[start Dataset records]

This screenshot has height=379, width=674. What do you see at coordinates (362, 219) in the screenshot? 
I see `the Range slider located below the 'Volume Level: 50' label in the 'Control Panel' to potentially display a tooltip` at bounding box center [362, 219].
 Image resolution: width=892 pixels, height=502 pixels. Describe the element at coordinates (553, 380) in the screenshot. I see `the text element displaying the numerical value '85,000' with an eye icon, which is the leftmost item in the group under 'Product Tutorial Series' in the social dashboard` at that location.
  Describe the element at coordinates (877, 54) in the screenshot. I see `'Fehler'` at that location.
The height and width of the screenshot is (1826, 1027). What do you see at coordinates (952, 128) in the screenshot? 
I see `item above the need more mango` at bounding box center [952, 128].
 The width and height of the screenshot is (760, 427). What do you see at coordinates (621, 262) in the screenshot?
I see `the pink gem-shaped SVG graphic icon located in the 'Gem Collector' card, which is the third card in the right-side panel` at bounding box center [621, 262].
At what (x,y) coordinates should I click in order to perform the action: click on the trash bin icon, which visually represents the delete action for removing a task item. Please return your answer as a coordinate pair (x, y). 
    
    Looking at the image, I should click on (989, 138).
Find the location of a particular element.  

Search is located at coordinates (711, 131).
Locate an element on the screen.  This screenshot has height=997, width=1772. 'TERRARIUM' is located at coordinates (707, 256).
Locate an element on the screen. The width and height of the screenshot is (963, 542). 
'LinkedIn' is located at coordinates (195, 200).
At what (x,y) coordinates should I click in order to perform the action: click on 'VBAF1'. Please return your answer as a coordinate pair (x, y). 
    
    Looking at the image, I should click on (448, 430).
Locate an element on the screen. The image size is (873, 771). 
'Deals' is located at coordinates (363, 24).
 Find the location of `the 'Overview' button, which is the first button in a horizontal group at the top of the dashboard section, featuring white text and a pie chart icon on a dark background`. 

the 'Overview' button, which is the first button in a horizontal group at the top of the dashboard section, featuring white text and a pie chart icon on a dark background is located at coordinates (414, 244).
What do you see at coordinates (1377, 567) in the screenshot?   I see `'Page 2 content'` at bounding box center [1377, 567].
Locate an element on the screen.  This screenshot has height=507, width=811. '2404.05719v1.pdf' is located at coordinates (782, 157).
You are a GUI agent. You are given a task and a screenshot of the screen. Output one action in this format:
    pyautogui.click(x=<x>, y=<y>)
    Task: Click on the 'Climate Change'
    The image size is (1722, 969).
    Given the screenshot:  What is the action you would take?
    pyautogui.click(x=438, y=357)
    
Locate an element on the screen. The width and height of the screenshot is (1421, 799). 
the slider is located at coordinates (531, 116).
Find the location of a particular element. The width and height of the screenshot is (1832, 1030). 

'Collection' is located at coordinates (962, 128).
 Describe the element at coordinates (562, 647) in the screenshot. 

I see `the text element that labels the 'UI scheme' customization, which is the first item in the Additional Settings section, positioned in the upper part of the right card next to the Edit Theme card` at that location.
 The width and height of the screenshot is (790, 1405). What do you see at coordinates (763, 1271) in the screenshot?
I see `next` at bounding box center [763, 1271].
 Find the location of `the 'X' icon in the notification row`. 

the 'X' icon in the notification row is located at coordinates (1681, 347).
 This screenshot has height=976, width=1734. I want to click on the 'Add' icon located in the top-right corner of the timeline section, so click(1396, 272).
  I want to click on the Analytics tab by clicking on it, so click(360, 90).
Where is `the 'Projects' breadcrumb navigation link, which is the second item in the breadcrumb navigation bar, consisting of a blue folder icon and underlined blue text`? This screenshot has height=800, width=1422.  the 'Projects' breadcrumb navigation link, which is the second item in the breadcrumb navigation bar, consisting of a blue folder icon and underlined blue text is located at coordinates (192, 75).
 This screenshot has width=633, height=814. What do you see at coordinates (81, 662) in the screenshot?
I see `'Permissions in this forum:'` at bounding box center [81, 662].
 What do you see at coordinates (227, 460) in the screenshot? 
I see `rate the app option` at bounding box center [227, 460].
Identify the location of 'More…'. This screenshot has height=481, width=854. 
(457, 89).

[end Dataset records]

Aim of the task: Find every line of the items that contains the word "Overview" and copy each such line in full. Treat the match as case-sensitive.

Task solution:
 Find the location of `the 'Overview' button, which is the first button in a horizontal group at the top of the dashboard section, featuring white text and a pie chart icon on a dark background`. 
the 'Overview' button, which is the first button in a horizontal group at the top of the dashboard section, featuring white text and a pie chart icon on a dark background is located at coordinates (414, 244).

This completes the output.